Kehadiran perusahan Kelapa Sawit Nabire memiliki dampat negatif. Masyarakat setempat merasa kehilangan pohon dan lahannya untuk pembangunan PT. Perusahan Sawit di Nabire. Perusahan Kelapa Sawit ini sedang dan telah digunakan 2 hektar hutan untuk pembibitan pohon kelapa sawit dan yang sudah dikoker berjumlah 2 juta pohon kelapa sawit di Kampung Wami Distrik Yaro Kabupaten Nabire. Selanjutnya PT. Perusahan Kelapa Sawit akan membuka lahan sekitar 32 hektar untuk penanaman 2 juta Pohon kelapa sawit ini.

Potret Realitas

Wilayah Distrik Yaro dan Distrik Yaur memiliki 40 ribu hektar hutan yang sangat luas. Menurut Pastor Dekan Dekenat Teluk Cenderawasih Nabire, bahwa kedua distrik ini akan digunakan untuk perkebunan kelapa sawit dengan luasnya 17.000 hektar hutan, sehingga perlu dikritisi akan perusahanan ini walaupun tujuannya baik. Tetapi menurut Kepala Suku (NN) di Kampung Ororodo Yaro I bahwa perusahan akan menggunakan 32 ribu hektar hutan untuk Perusahan Kelapa Sawit di Wami hingga Yaro.

Sementara masyarakat setempat menggantungkan hidupnya dari pengelolahan kebun dan hasil berburu binatang di hutan, namun kini perusahaan itu masuk, seluruh hutan akan ditebang; rawa sagu pun digusur dan diganti dengan pohon kelapa sawit. Berbagai jenis binatang yang hidup di hutan seperti babi, kasuari, berbagai jenis burung lain, ular, tikus tanah, kuskus pohon telah dan akan hilang dimusnahkan semua oleh Perusahan.

Keadaan ini terus akan terjadi secara perlahan dan meluas ke seluruh wilayah Distrik Yaro dan Distrik Yaur Kabupaten Nabire. Di wilayah itu, masih ada sebagian rawa sagu dan kebun yang dimiliki oleh masyarakat Wami dan Yaro masih luas namun akan digusur untuk penanaman kelapa sawit.

Masyarakat asli setempat dicoba berdagang sebagai sumber hidup, dan sebagai pengganti ketergantungan dari alam dan hasil hutan melalui membuka lahan dan hasilnya di jual di Pasar Kota Nabire.

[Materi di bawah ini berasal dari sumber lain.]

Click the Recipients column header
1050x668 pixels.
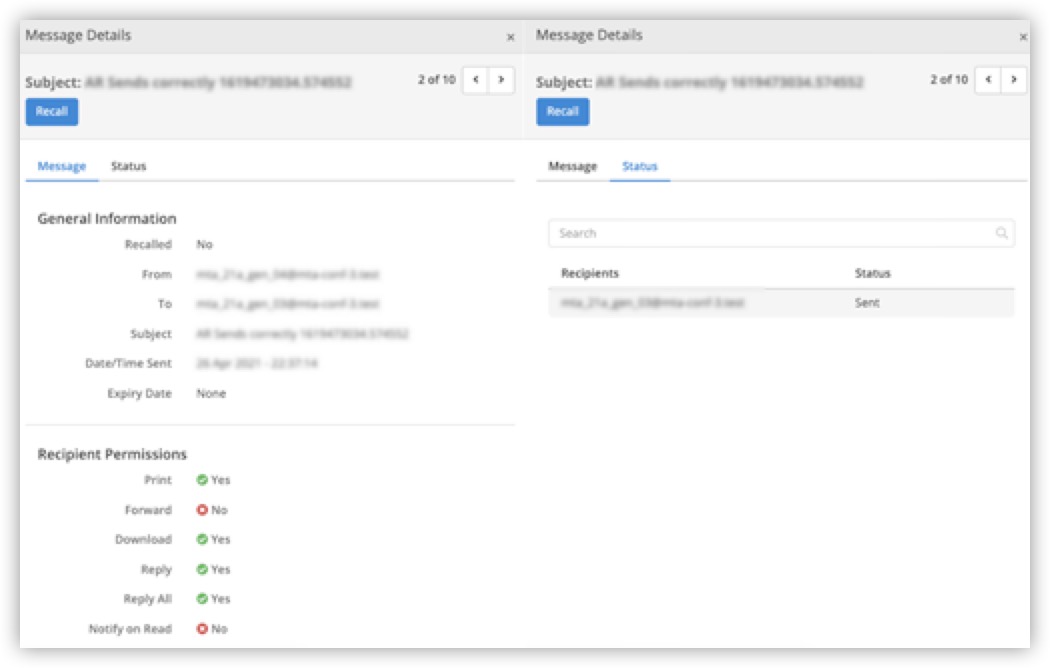[590, 273]
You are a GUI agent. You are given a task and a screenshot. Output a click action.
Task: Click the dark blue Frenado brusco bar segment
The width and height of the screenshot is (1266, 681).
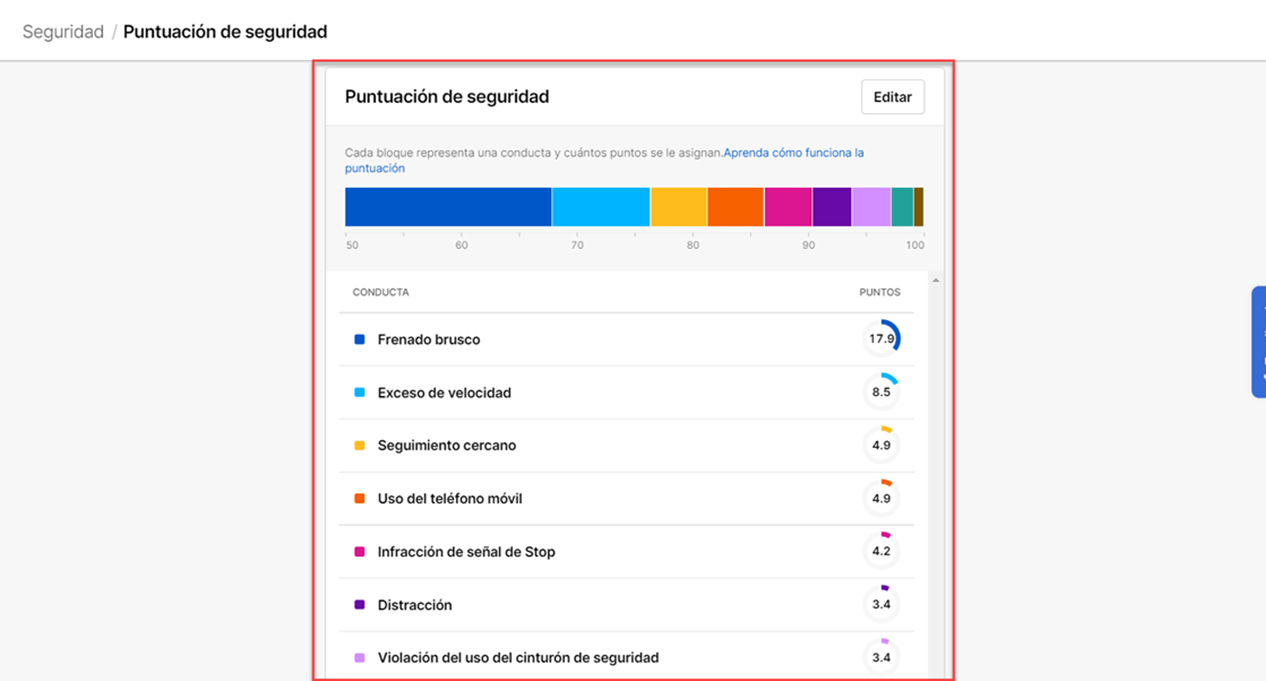click(448, 207)
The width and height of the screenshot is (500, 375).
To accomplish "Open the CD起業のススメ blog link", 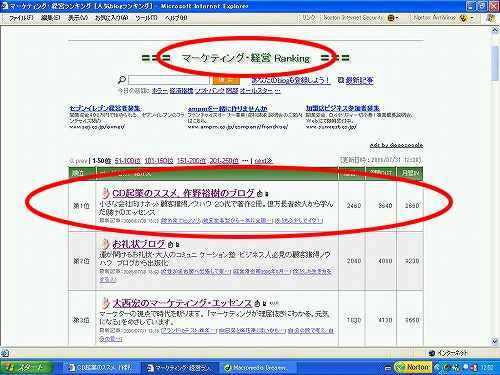I will (x=183, y=193).
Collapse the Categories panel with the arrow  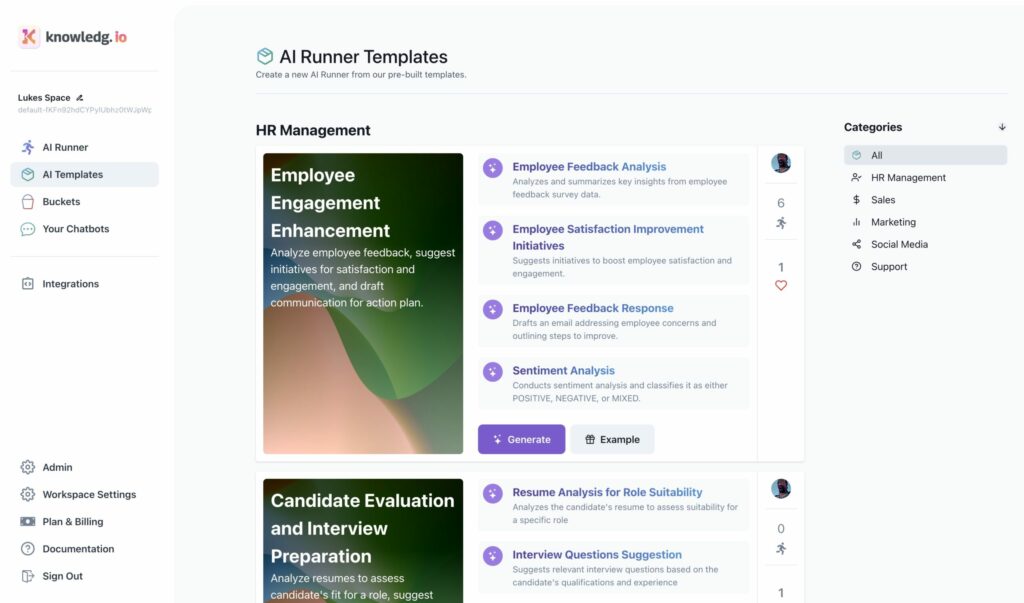coord(1002,127)
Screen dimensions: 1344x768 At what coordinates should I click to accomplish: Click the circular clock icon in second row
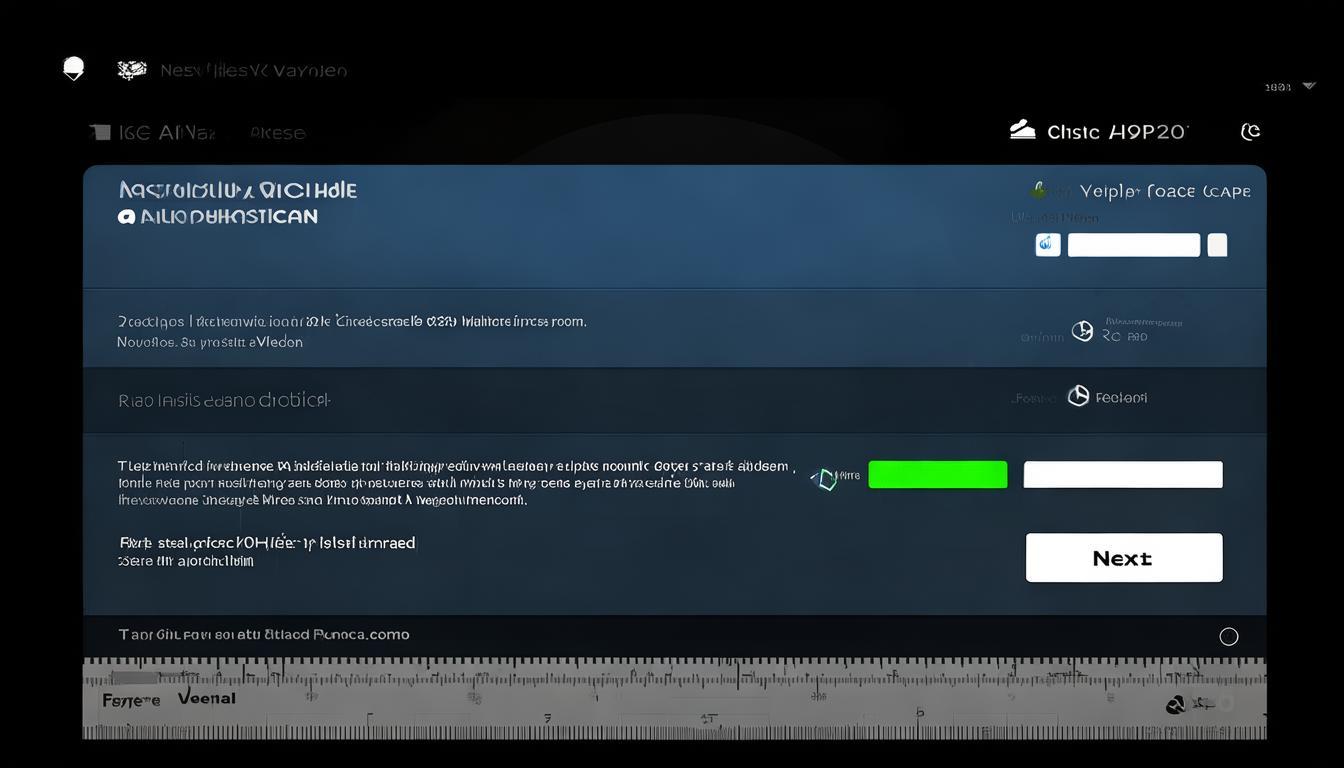[x=1082, y=331]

Kata seorang bapak (NN), kami peroleh hasilnya tidak melebihi harga perdagangan pasar. Kami tidak dapat keuntungan yang besar untuk kebutuhan ekonomi keluarga dan pendidikan anak kami. Walau hasil jualan sedikit tetapi kami mampu bertahan hidup dan bisa membiayai anak sekolah dalam keluarga kami masing-masing di Kampung Wami Distrik Yaro.

Namun kini hutan kami akan digunakan oleh PT. Perusahan Sawit di Wami Distrik Yaro dan apakah PT. Perusahan Kelapa Sawit akan memberdayakan ekonomi kami di sini? Apakah PT. Perusahan kelapa Sawit itu, dapat membiayai anak-anak sekolah dalam setiap keluarga untuk beberapa generasi ke depan? Itulah pertanyaan yang datang dari seorang bapak, belum lama ini. Walaupun ada uang, tapi tidak bisa tahan lama.

Mereka membutuhkan waktu yang cukup lama untuk terbiasa dengan hasil berdagang. Sekarang ini susah untuk menggantungkan hidup dari hasil berdagang. Pemerintah Kabupaten Nabire tidak punya peraturan daerah tentang tanah dan pengelolahan sumber daya alam. Sehingga orang kelola sumber daya alam dengan sesuka hati, tanpa ada penjelasan dari pihak pemerintah. 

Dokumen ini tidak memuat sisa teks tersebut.